= Piano Trio in A major (attributed to Brahms) =

Musical composition attributed to Johannes Brahms

The Piano Trio in A major, sometimes attributed to Johannes Brahms as Anh. 4/5, is scored for piano, violin and cello. Brahms is reported to have destroyed many of his works that did not meet his own high standards. This piano trio may be one of the exceptions to have survived.

==Background==

===Discovery and publication===

The trio first came to light in 1924 when it was discovered amongst papers musicologist Ernst Bücken had inherited from the Bonn-based musical collector Erich Preiger.

Despite the fact that the manuscript lacked a title page and was in the hand of an unknown copyist rather than Brahms' own handwriting, Bücken believed the work was genuine based both on perceived stylistic similarities between the newly discovered work and the Piano Trio No. 1 in B major, Op. 8 and the fact that it was known from a letter to Schumann that prior to the publication of the B major trio he had composed several others.

The trio was published by Breitkopf & Härtel in 1938, in an edition edited by both Bücken and Karl Hasse.

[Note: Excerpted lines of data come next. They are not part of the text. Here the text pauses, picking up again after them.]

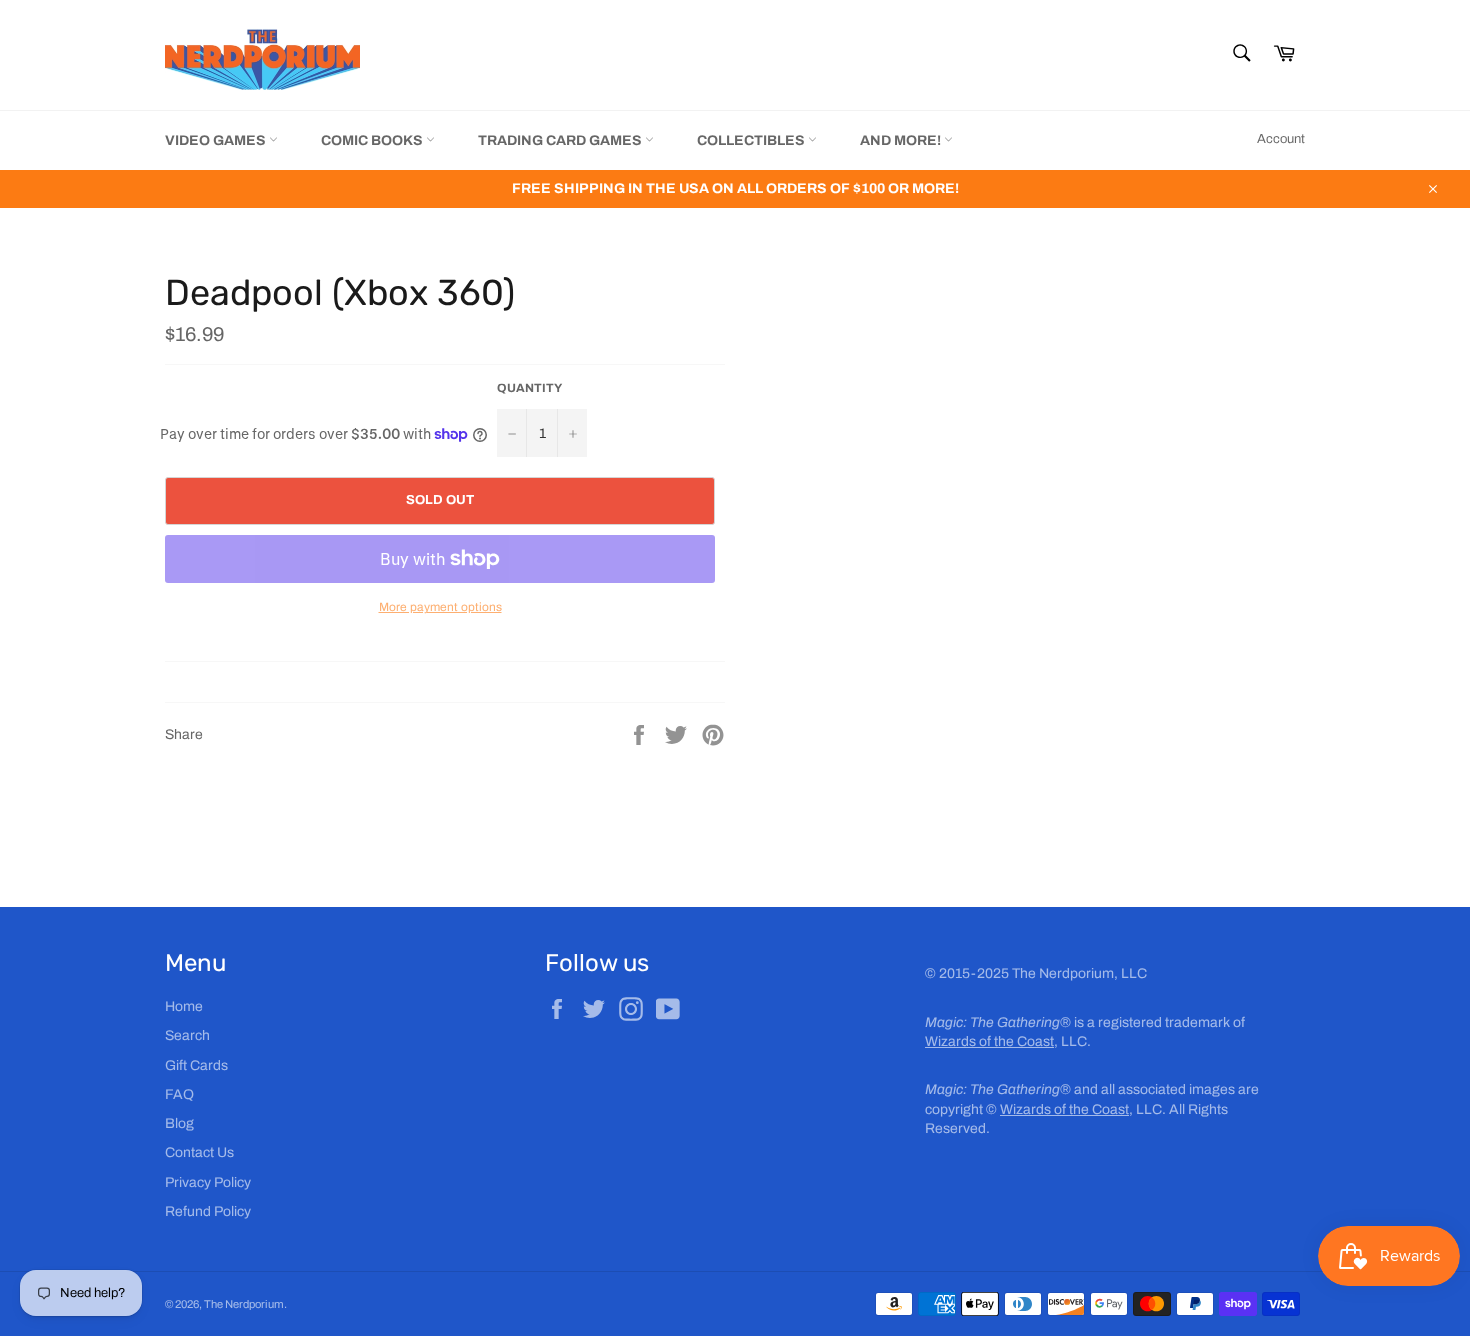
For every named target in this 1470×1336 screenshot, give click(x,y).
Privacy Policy (208, 1182)
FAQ (179, 1094)
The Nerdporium (244, 1304)
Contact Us (199, 1152)
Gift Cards (196, 1065)
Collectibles (752, 140)
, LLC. (1008, 1041)
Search (187, 1035)
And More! (902, 140)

The original manuscript on which it was based disappeared shortly after publication.

===Authorship===

Bücken's attribution of the trio to Brahms was challenged a year after publication in an article by Richard Fellinger, who while supporting the attribution brought up the possibility that the trio, which was apparently written in the 1850s, may have been composed by a friend of Brahms, Albert Dietrich.

McClelland notes that while most recent scholarship argues that Brahms did not compose this trio, few alternatives have been offered other than Dietrich. Christiansen, in his article, notes that while some portions of the trio sound like the work of Brahms, especially the opening theme of the trio portion of the second movement, other portions evoke Beethoven, Schubert, Schumann and even Dvořák and concludes that the trio may be the work either of Brahms at an early stage of his development, or by a talented composer, moving in similar circles to Brahms, who never rose to prominence.

Stephen Schafer in his notes to the recording by the Macquarie Trio echoes this latter comment, adding that in his view some portions of the trio have resemblances to the style of Mendelssohn.

==Structure==

The trio is in four movements:

The first movement, in sonata form, begins with a quiet, broad melody shared between piano and cello, building from the low register in a manner comparable to the opening of Op. 8, which eventually leads to a more extroverted second theme.

The second movement is a rousing scherzo in F♯ minor, similarly building from a quiet, low-register beginning; this contrasts with the gentle trio in B major (major-mode IV in relation to F♯ minor). The return of the scherzo builds as before to a turbulent, galloping climax and finishes abruptly with no added coda.

The D major Lento begins with a chordal passage on piano, which is then turned into a string duo with piano in the middle of the texture; the second thematic idea resembles a funeral march in B minor.

The final movement opens with a rapid, chromatically descending theme with a vigorous drive; these characteristics also inflect the quietly joyful second theme.